Effects of a thiolate axial ligand on the π→π* electronic states of oxoferryl porphyrins: a study of the optical and resonance Raman spectra of compounds I and II of chloroperoxidase

Abstract

Optical absorption and resonance Raman spectra have been investigated for enzymatic intermediates, compounds I and II, of chloroperoxidase (CPO) which contains a thiolate-ligated iron porphyrin. Compound I of CPO (CPO-I), an oxoferryl porphyrin π cation radical, gave an apparently asymmetric single-peaked Soret band at 367 nm, for which band fitting analyses revealed the presence of two transition bands around 365 and 415 nm. Compound II of CPO (CPO-II), an oxoferryl neutral porphyrin, gave a split Soret spectrum with two bands (blue and red Soret bands) at 373 and 436 nm. Thus both CPO-I and CPO-II can be categorized as hyperporphyrins. The maximum extinction coefficients (ε_b and ε_r) and energies (E _b and E _r) of the blue and red Soret bands of CPO-II were found to fall on an ε_b/ε_r versus E _b–E _r correlation line derived from data reported for six-coordinate ferrous derivatives of cytochrome P450 and CPO. Corresponding data for CPO-I did not fall on the correlation line.
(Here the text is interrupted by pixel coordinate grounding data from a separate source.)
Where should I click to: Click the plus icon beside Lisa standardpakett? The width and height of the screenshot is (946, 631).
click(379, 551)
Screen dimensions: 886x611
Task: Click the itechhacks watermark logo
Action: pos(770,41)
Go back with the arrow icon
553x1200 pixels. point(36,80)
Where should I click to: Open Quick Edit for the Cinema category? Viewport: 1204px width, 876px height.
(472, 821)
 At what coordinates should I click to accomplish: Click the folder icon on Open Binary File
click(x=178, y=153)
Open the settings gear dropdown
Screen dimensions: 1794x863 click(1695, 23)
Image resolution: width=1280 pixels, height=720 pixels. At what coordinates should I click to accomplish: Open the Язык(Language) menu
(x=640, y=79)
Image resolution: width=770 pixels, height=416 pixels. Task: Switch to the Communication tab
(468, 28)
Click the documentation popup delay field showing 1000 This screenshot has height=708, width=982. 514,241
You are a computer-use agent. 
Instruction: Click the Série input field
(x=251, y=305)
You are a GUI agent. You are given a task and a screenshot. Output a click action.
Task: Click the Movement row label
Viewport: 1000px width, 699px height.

Resonance enhancement of the Fe^IV=O stretching (ν_FeO) Raman band was found for CPO-I when Raman scattering was excited at wavelengths within both transition bands around 365 and 415 nm, while the ν_FeO Raman band was not identified for CPO-II at any of the excitation wavelengths examined here. These findings suggest that the thiolate axial ligand causes Soret band splitting of CPO-II through configuration interaction between the sulfur→porphyrin e_g* charge transfer and porphyrin a_1u,a_2u→e_g* transitions, while the FeO portion is important in determining the shape of the Soret band of CPO-I.